#### 任务目标 A
请将记录中从含有“The height and”的那一行起直到记录末尾的各行整理成Markdown表格,设“序号”和“内容”两列,空行不计。表格中不要包含图片。

#### 给定文本
□ □ □ □
INET协议族中TCP和UDP协议对应的上述操作集的定义不同:

TCP协议z在INET层操作集inet_stream_ops

const struct proto_ops inet_stream_ops = {
	.family		   = PF_INET,
	.owner		   = THIS_MODULE,
	.release	   = inet_release,
	.bind		   = inet_bind,
	.connect	   = inet_stream_connect,
	.socketpair	   = sock_no_socketpair,
	.accept		   = inet_accept,
	.getname	   = inet_getname,
	.poll		   = tcp_poll,
	.ioctl		   = inet_ioctl,
	.listen		   = inet_listen,
	.shutdown	   = inet_shutdown,
	.setsockopt	   = sock_common_setsockopt,
	.getsockopt	   = sock_common_getsockopt,
	.sendmsg	   = inet_sendmsg,
	.recvmsg	   = inet_recvmsg,
	.mmap		   = sock_no_mmap,
	.sendpage	   = inet_sendpage,
	.splice_read	   = tcp_splice_read,
#ifdef CONFIG_COMPAT
	.compat_setsockopt = compat_sock_common_setsockopt,
	.compat_getsockopt = compat_sock_common_getsockopt,
	.compat_ioctl	   = inet_compat_ioctl,
#endif
};
UDP协议在INET层操作集inet_dgram_ops
const struct proto_ops inet_dgram_ops = {
	.family		   = PF_INET,
	.owner		   = THIS_MODULE,
	.release	   = inet_release,
	.bind		   = inet_bind,
	.connect	   = inet_dgram_connect,
	.socketpair	   = sock_no_socketpair,
	.accept		   = sock_no_accept,
	.getname	   = inet_getname,
	.poll		   = udp_poll,
	.ioctl		   = inet_ioctl,
	.listen		   = sock_no_listen,
	.shutdown	   = inet_shutdown,
	.setsockopt	   = sock_common_setsockopt,
	.getsockopt	   = sock_common_getsockopt,
	.sendmsg	   = inet_sendmsg,
	.recvmsg	   = inet_recvmsg,
	.mmap		   = sock_no_mmap,
	.sendpage	   = inet_sendpage,
#ifdef CONFIG_COMPAT
	.compat_setsockopt = compat_sock_common_setsockopt,
	.compat_getsockopt = compat_sock_common_getsockopt,
	.compat_ioctl	   = inet_compat_ioctl,
#endif
};

上面两个操作集是属于INET协议族层次,可以由协议族层套接字socket来管理,下面是协议族层析的套接字结构体(BSD Socket)定义:

/**
 *  struct socket - general BSD socket
 *  @state: socket state (%SS_CONNECTED, etc)
 *  @type: socket type (%SOCK_STREAM, etc)
 *  @flags: socket flags (%SOCK_ASYNC_NOSPACE, etc)
□ □ □ □
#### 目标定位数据
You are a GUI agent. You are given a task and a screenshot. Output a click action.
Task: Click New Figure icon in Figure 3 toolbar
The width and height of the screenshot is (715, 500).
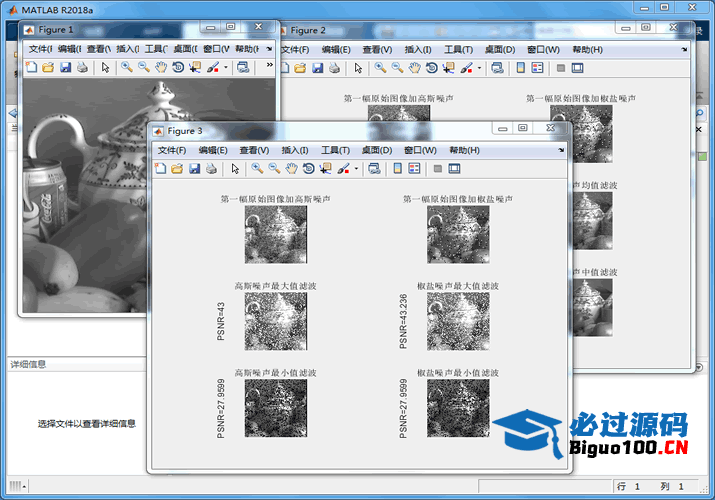(x=160, y=169)

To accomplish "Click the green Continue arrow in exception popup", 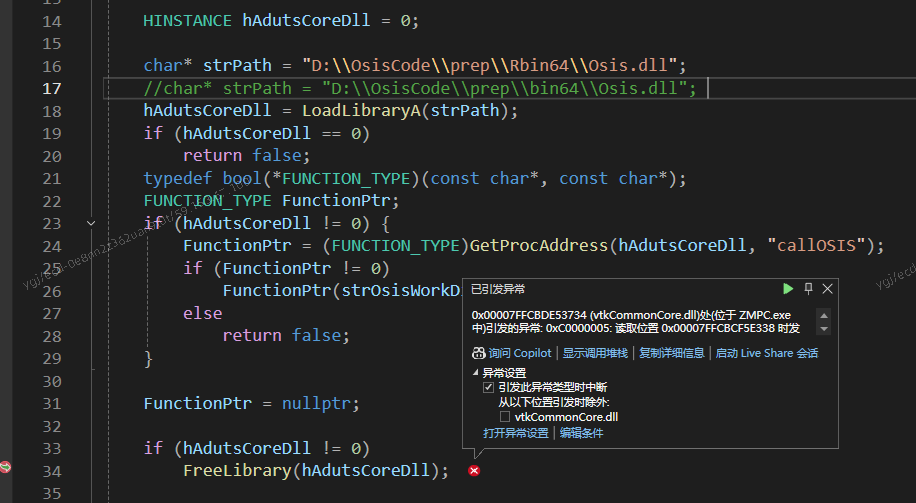I will (x=788, y=288).
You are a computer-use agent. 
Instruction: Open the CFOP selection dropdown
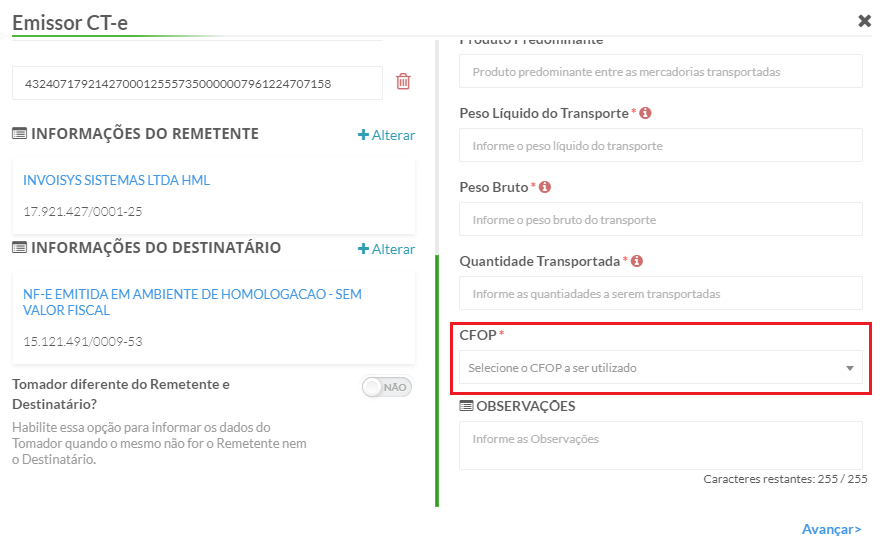coord(661,368)
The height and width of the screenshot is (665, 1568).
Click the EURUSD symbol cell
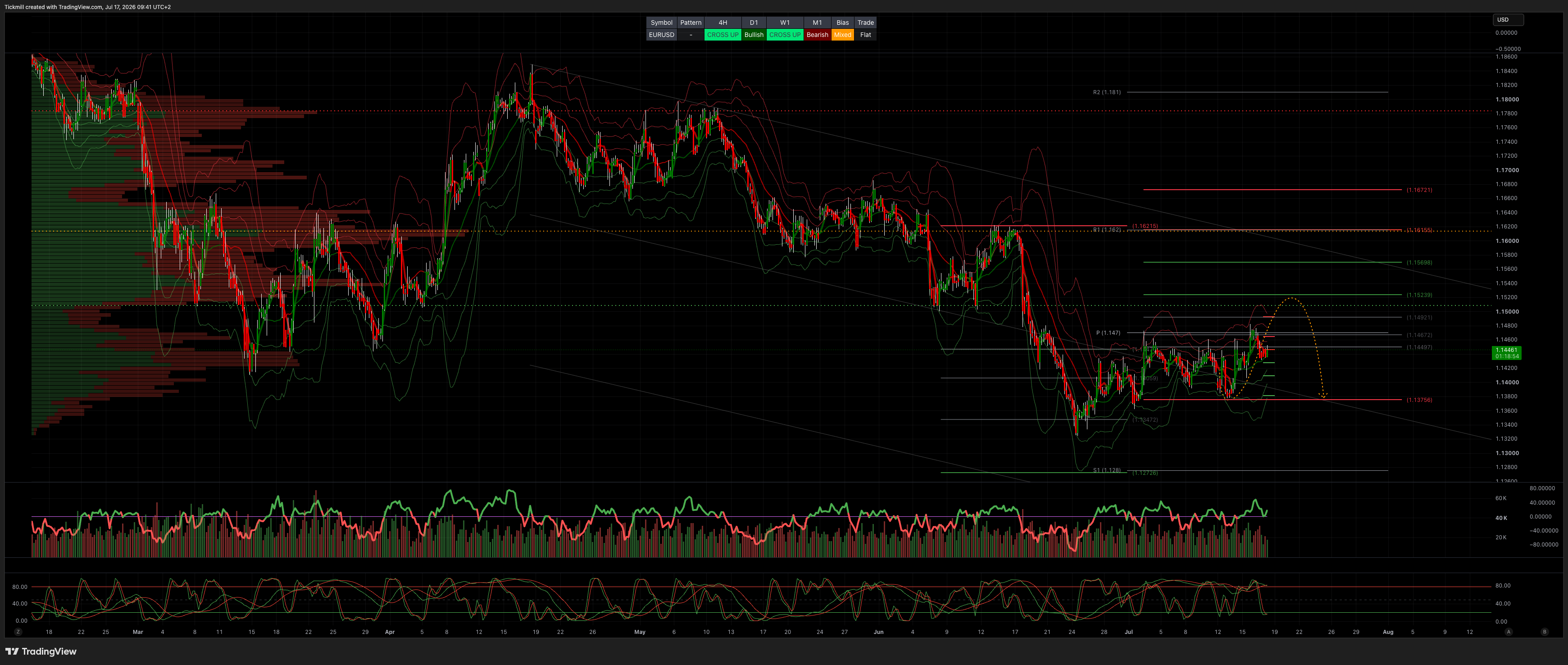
□ □ □ □
#### 任务目标 B
根据给定文本,UDP协议在INET层的操作集叫什么名字?

#### 解答 A
| 序号 | 内容 |
|---|---|
| 1 | The height and width of the screenshot is (665, 1568). |
| 2 | Click the EURUSD symbol cell |

#### 解答 B
inet_dgram_ops